(362b) CRE Division Practice Award Lecture: Water Gas Shift Over Industrial Cu Catalysts: A Mechanistic and Microkinetic Investigation
AIChE Annual Meeting
Wednesday, November 11, 2009 - 8:35am to 9:15am
Low temperature water gas shift (LTS) is a commercially important reaction that takes place over Cu-ZnO-Al2O3 catalyst. A very large number of fundamental studies have been carried out for this reaction including investigations of the reaction mechanism as typified by Refs. [1-4]. In short, discussions have centered around (a) the redox mechanism in which adsorbed H2O is dissociated to O* and OH* and the O* is removed via CO* to form CO2 ? where * indicates an active site, and (b) formate as a reactive intermediate. Recently, Gokhale et al.  using a DFT investigation of the LTS reaction on Cu(111) proposed a new mechanism that involves a reactive surface carboxyl. Our study is aimed at resolving some of the argument over the elementary steps that best describe the catalytic cycle for the LTS reaction. To achieve this, we used the microkinetic modeling methodology pioneered by Dumesic , and analyzed our reactivity data using all elementary steps including those that described the redox mechanism, the formate mechanism, and the carboxyl mechanism.
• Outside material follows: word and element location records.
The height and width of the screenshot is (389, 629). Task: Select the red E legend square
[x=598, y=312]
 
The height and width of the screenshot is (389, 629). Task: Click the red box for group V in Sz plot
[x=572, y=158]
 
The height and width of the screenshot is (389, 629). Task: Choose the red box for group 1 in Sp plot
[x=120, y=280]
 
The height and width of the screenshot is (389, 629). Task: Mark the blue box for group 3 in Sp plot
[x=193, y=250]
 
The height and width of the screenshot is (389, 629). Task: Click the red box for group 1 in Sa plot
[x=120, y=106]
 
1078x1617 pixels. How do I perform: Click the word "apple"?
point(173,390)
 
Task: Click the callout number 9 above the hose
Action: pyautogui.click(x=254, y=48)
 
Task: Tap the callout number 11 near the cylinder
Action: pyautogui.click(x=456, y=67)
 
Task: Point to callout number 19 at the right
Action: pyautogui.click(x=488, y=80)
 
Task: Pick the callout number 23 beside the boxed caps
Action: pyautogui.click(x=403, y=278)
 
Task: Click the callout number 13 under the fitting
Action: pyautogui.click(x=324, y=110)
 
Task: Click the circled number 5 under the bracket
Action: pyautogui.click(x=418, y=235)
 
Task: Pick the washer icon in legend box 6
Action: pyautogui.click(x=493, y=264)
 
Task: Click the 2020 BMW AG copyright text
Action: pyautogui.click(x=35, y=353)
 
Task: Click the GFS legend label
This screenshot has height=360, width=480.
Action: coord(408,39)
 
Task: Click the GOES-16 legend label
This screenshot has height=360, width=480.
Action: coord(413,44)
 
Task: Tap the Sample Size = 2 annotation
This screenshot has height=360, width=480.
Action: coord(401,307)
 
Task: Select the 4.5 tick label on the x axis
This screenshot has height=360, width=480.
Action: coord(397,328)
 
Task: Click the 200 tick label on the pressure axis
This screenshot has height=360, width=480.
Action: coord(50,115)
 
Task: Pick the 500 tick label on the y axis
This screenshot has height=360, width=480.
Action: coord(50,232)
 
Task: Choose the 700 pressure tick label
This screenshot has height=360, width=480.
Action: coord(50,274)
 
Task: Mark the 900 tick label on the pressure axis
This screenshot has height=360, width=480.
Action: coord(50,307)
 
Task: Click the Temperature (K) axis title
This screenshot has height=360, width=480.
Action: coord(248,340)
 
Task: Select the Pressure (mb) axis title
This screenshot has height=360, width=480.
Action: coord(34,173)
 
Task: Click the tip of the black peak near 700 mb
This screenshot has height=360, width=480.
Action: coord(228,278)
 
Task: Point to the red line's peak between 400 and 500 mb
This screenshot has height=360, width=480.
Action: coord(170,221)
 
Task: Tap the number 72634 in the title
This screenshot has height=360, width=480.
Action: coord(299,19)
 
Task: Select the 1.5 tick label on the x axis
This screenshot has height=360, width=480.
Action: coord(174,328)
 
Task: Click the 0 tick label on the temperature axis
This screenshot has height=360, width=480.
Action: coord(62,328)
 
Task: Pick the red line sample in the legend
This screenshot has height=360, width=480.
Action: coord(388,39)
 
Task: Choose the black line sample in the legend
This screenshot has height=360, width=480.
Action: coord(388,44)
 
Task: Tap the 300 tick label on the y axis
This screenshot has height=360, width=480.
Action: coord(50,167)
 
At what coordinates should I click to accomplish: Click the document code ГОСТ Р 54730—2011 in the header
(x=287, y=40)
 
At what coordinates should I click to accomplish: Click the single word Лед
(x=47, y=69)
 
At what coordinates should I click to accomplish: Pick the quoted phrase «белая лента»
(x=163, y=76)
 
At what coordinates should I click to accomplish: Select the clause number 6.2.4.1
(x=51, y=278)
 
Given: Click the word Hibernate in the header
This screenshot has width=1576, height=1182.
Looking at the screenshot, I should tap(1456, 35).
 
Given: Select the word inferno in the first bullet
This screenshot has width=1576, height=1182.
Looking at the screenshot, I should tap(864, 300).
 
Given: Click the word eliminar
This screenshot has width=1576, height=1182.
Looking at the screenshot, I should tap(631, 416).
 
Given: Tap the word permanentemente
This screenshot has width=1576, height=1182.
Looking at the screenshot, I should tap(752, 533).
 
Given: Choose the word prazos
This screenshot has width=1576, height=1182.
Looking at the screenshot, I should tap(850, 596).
Importantly, by using all reactions together, we ensured that there was no bias towards any particular reactions to fit our data. We found the catalytic cycle for LTS on Cu to include the formation of COOH*, and its reaction with OH* to form CO2* and H2O*. We further found the reaction of CO2* and H* to form formate to be equilibrated but an important reaction, because even though its net rate was significantly lower than the rates of the reactions in the LTS catalytic cycle, the step ensured that there was significant coverage of bidentate formate on the Cu surface. Bidentate formate is a spectator species whose coverage increases with increasing pressure and decreases with increasing temperature. In summary, our investigation confirms that the formate mediated and redox mechanisms are unimportant, and shows that the LTS catalytic cycle involves the formation and reaction of a surface carboxyl intermediate.